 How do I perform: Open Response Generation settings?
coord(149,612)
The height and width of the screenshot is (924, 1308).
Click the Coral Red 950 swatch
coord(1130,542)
======
WORK TO BE COMPLETED: Could you quote the material above in full, exactly as it stands?

SOLUTION TO THE PROBLEM:
 How do I perform: Open Response Generation settings?
coord(149,612)
The height and width of the screenshot is (924, 1308).
Click the Coral Red 950 swatch
coord(1130,542)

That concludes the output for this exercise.